General Features of SDFS for Cloud storage are as follows:
To Setup AWS enabled deduplication volumes follow these steps:
1. Go to http://aws.amazon.com and create an account.
2. Sign up for S3 data storage
3. Get your Access Key ID and Secret Key ID.
4. Make an SDFS volume using the following parameters:
mkfs.sdfs --volume-name=<volume name> --volume-capacity=<volume capacity> --aws-enabled=true --cloud-access-key=<the aws assigned access key> --cloud-bucket-name=<a universally unique bucket name such as the aws-access-key> --cloud-secret-key=<assigned aws secret key> --chunk-store-encrypt=true
mksdfs --volume-name=<volume name> --volume-capacity=<volume capacity> --aws-enabled=true --cloud-access-key=<the aws assigned access key> --cloud-bucket-name=<a universally unique bucket name such as the aws-access-key> --cloud-secret-key=<assigned aws secret key> --chunk-store-encrypt=true
5. Mount volume and go to town!
mount -t sdfs <volume name> <mount point>
mountsdfs -v sdfs -m z
To Setup Azure enabled deduplication volumes follow these steps
mkfs.sdfs --volume-name=<volume name> --volume-capacity=<volume capacity> --azure-enabled=true --cloud-access-key=<storage account> --cloud-bucket-name=<the buckey name> --cloud-secret-key=<primary access key> --chunk-store-encrypt=true
mount -t sdfs <volume name> <mount point>
mountsdfs -v <volume name> -m <mount point>
There are many advanced features associated with cloud storage. These include local caching, bandwidth throttling, encryption, and remote recovery.
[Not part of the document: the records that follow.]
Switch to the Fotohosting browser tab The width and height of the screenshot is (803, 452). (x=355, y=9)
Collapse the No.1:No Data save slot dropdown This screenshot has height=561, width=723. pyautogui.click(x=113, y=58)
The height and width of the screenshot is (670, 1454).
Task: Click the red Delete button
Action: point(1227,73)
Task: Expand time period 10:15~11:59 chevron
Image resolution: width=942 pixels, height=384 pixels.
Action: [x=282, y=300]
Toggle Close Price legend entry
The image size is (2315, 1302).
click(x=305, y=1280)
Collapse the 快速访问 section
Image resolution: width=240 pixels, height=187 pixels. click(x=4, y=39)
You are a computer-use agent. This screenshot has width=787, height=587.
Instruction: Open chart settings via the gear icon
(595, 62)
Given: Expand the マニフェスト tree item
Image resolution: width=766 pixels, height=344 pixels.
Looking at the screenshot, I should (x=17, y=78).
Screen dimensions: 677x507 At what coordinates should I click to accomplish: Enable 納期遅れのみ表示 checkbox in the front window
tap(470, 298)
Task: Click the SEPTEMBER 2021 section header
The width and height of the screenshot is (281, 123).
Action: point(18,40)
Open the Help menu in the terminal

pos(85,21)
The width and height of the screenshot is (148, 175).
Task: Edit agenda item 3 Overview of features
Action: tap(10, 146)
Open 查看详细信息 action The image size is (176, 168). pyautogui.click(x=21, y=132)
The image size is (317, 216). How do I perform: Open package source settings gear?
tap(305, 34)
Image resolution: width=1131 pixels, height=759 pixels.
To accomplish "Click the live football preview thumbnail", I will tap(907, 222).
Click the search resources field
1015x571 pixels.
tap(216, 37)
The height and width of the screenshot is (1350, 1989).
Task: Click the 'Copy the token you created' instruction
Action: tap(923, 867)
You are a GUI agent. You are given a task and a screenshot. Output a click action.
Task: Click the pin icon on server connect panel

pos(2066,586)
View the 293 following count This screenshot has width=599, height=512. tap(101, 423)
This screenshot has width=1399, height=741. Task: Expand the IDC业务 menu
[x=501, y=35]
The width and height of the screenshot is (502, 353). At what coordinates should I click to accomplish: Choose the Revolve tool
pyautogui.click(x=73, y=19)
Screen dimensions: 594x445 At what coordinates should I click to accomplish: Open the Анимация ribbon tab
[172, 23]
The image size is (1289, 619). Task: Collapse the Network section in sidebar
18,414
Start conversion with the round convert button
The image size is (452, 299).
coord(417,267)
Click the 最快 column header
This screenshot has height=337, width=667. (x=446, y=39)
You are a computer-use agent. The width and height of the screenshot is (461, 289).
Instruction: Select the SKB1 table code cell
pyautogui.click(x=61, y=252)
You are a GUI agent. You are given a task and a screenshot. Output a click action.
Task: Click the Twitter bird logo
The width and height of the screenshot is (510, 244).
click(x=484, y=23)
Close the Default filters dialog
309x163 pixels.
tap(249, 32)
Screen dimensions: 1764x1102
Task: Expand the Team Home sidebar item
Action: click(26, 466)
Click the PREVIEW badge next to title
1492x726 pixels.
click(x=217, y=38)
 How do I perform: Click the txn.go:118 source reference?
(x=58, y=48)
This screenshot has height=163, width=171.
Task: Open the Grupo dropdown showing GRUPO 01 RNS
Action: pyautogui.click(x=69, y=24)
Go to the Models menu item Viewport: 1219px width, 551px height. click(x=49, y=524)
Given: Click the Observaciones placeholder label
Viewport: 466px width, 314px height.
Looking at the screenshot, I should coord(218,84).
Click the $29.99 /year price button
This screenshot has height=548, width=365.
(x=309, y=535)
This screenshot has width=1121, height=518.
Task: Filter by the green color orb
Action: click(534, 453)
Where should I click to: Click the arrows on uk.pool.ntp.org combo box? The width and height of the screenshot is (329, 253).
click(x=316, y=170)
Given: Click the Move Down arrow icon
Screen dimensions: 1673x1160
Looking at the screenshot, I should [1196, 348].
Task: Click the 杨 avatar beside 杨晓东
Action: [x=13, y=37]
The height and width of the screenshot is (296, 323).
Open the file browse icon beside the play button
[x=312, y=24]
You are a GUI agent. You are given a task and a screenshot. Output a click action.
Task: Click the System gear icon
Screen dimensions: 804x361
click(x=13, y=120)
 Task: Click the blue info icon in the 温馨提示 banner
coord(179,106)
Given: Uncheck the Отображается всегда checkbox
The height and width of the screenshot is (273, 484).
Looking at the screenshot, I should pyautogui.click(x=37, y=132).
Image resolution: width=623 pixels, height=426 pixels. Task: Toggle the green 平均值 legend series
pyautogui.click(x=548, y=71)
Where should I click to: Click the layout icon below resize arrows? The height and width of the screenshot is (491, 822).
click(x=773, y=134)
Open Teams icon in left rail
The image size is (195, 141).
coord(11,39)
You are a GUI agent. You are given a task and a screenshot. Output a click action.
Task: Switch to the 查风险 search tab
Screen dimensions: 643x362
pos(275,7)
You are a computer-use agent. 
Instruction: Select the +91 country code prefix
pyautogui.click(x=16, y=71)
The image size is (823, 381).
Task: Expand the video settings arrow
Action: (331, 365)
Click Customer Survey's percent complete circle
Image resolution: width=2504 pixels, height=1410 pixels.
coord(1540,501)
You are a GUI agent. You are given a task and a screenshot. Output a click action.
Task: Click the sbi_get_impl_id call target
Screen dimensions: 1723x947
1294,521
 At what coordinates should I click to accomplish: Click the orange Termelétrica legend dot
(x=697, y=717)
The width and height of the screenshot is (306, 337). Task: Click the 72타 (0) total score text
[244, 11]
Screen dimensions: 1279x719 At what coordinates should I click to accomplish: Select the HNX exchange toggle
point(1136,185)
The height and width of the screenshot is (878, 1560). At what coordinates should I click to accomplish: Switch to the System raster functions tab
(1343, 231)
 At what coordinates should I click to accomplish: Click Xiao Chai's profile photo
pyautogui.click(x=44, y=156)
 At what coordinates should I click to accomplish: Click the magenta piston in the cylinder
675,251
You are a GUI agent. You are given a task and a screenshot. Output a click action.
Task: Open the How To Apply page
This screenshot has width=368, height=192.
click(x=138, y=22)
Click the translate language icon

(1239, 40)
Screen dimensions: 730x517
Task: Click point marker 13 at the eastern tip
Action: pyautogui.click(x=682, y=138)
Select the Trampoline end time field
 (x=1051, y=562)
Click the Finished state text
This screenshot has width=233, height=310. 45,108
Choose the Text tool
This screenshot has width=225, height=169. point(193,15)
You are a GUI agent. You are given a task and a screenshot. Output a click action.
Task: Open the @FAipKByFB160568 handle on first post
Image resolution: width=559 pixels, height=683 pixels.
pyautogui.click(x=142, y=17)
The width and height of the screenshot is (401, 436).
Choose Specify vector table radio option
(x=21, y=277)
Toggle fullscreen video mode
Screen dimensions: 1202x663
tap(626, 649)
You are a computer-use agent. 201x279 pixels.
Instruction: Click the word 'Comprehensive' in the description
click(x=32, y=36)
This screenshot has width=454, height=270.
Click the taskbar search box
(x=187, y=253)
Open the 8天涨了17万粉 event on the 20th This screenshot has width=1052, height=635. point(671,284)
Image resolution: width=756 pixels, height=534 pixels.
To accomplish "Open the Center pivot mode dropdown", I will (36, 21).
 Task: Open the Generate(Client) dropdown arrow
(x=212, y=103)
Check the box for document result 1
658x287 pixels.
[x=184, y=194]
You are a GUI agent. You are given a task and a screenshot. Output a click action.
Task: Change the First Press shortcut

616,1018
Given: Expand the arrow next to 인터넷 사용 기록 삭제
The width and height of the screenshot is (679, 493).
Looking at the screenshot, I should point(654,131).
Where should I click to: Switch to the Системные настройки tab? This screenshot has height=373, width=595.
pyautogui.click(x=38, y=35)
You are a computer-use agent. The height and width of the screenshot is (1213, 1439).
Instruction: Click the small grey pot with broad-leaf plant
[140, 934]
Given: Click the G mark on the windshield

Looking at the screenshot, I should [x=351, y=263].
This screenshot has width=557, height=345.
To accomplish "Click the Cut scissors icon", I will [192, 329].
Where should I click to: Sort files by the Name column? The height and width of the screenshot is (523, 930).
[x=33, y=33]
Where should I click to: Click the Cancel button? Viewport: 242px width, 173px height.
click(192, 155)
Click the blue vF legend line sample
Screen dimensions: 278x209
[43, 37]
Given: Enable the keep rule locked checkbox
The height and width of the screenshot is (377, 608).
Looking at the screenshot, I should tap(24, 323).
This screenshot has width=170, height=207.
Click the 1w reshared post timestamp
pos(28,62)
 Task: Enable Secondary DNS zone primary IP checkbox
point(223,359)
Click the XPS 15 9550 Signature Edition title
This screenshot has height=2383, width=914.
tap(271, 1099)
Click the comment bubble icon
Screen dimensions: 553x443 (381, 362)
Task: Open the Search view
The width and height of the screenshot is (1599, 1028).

These advanced options are changed throught the xml configuration extended-config tag. The volume must be unmounted to change the config
Below is a sample extended config.
<extended-config allow-sync="false" block-size="10 MB" delete-unclaimed="true" io-threads="16" local-cache-size="10 GB" map-cache-size="200" read-speed="0" sync-check-schedule="4 59 23 * * ?" sync-files="true" upload-thread-sleep-time="6000" write-speed="0"/>
read-speed and write-speed throttle the upload and download speeds from the cloud storage provider. These are both set in KB/s.
Upload Block Performance
block-size sets the maximum block size of batch uploads. This can be set to smaller or larger sizes to accomidate IO characteritics required for the application.
io-threads sets the number of simultanious uploads to the cloud storage provider. This can be set to a larger size for better upload performance over faster connections. It has been tested to 64 threads and seems to peak at 48 threads.
upload-thread-sleep-time sets the interval at which a block will be uploaded regardless of the size of the block.
delete-unclaimed set whether to delete the blocks once there are no chucks associated with the blocks in the cloud. Chunks will be dereferenced from blocks as they are orphaned. When the number of chucks is 0 the blocks will be deleted if this value is set to true
local-cache-size sets the size of the local cache. This can be set in GB or TB and specifies the amount of data to be cached locally.
Syncing Metadata to the cloud
All metadata is synced to the cloud storage provider by default. This makes recovery of the entire volume possible as long as the xml config is available. To recover the all of the metadata from the cloud the SDFS volume should be mounted with the "-cfr" option to recover all of the metadata. The following options are associated with syncing metadata to the cloud.
sync-files specifies if metadata will be uploaded to the cloud. Uploading file metadata to the cloud can impact performance but should not be disabled, by setting to false, unless you understand the risk.
sync-check-schedule specifies the cron schedule for verifing that data is synced correctly to the cloud.